───── Text block ─────
An equal number of patients in the second group (36) did not get a brace. They were allowed to get up and walk unassisted right away. Patients in both groups were seen by a physical therapist who explained which movements to avoid during the eight-week healing process. Once the patients in group one had a brace, they were allowed to get up and walk around as much as they felt comfortable. They were told not to bend the hips past 90-degrees of flexion. Patients without the brace were told not to bend or twist the trunk and not to flex the hips past 90-degrees. Restrictions for both groups were in place for eight weeks.
For three months, patients in both groups participated in a rehab program supervised by a physical therapist. An exercise program of spinal stabilization exercises was started at four weeks and progressed from isometric (muscle contraction without movement) to isotonic (muscle contraction with movement) exercises. When the patient was ready, the program was advanced to specific activities to prepare them for return-to-work. The brace group slowly stopped wearing the brace at the end of the first eight weeks.
Results were compared after three months by measuring differences in pain, function, health-related quality of life, spinal alignment, number of days in the hospital, and any complications that occurred. The Roland-Morris Disability Questionnaire was used to assess pain, function, and quality of life. X-rays and CT scans showed before and after spinal alignment.
Some of the patients in both groups ended up having surgery before they even left the hospital. There were a few reports in both groups of radicular pain (pain from the back down the leg). In those cases, surgery was needed to remove bone fragments from impinging or pressing on a spinal nerve. A couple of other patients were unable to get up and walk without severe pain, so they also had surgery to stabilize the spine (even though the X-rays showed a stable fracture).
─────
Work task 1 — In the brace study text, how long were movement restrictions in place for both groups?
Work task 2 — Carry the brace study text forward, starting right after its final sentence.
You won't need the rows that follow for any of this.
───── Excerpted data ─────
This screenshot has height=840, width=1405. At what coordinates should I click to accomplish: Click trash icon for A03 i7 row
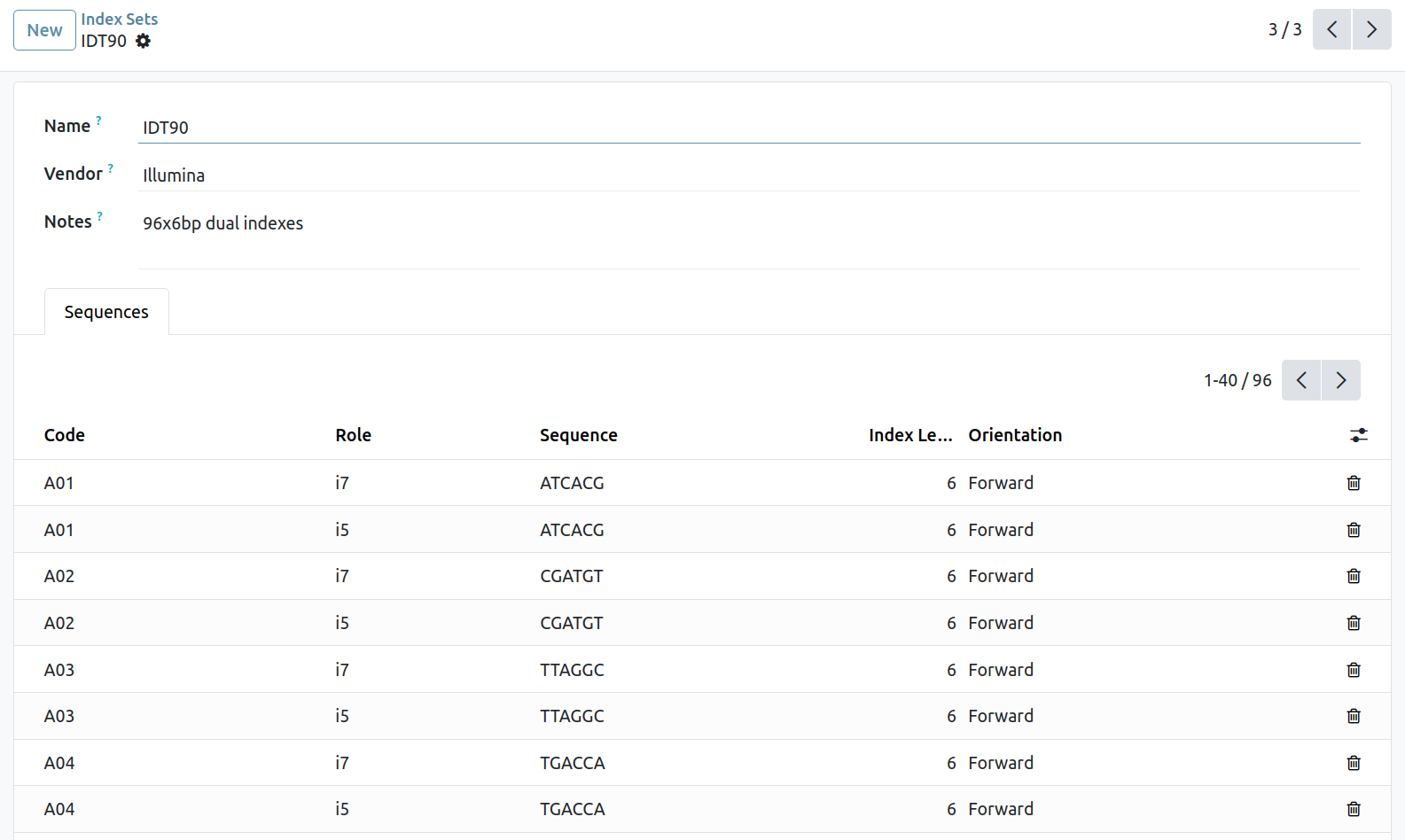[1353, 670]
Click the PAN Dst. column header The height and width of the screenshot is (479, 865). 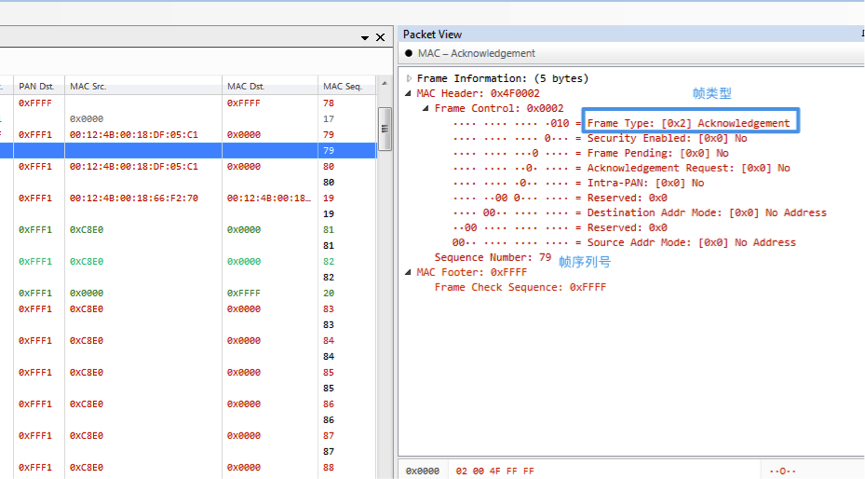point(37,87)
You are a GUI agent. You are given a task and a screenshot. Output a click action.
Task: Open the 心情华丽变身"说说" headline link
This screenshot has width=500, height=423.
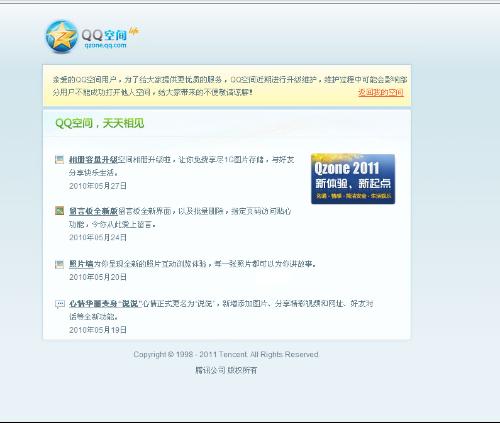pyautogui.click(x=105, y=304)
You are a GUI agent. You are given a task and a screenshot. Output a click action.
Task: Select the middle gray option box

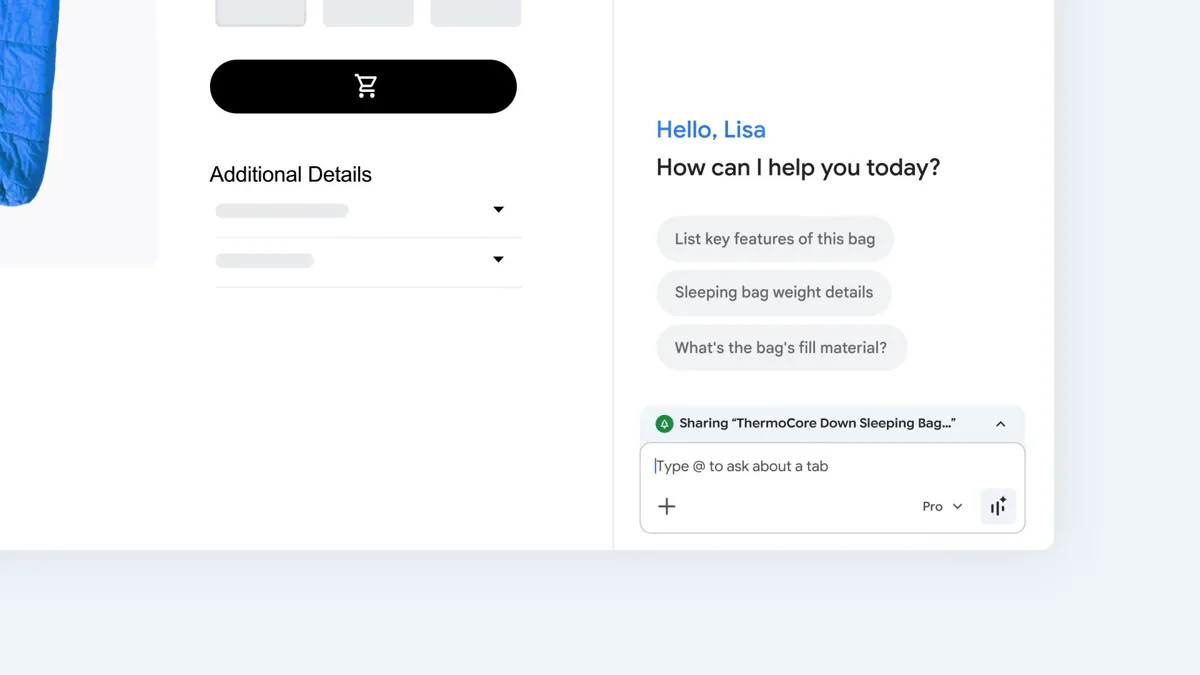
─────
Exercise response 1 — Eight weeks.

Exercise response 2 —
For the rest of the patients, comparisons of variables measured showed no difference in results with or without bracing. And patients were equally satisfied with their treatment no matter which group they were in. Not only that, but there were no major differences in before and after results as seen on imaging studies. Spinal healing was just as good in one group as it was in the other. Spinal alignment and posture was also comparable. The authors intend to follow these patients for a full two-years to see if there are any long-term differences.
The only possible reason to use a brace might be for pain control in the first two-week period of time. The test scores for pain showed a slight increase in pain control for patients wearing a brace early on. The difference was only slight and by the end of six weeks, there was no difference at all. The amount of additional pain control experienced by some of the patients in the brace group might not be warranted by the price of the brace since the results will be the same in just a few short weeks. This can be decided on a case-by-case basis.
When it was all said and done, the authors concluded that for stable burst fractures, immobilization in a cast or brace just isn’t necessary. Keeping good posture and avoiding extremes of spinal movement can save these patients the financial cost of the brace as well as the physical cost of wearing an uncomfortable suit of body armor (as patients sometimes refer to this type of brace). Long-term studies are needed to confirm that the results will continue over the next year’s worth of time. Therefore, these results and recommendations are considered preliminary by the authors until they complete the full two-years of the study.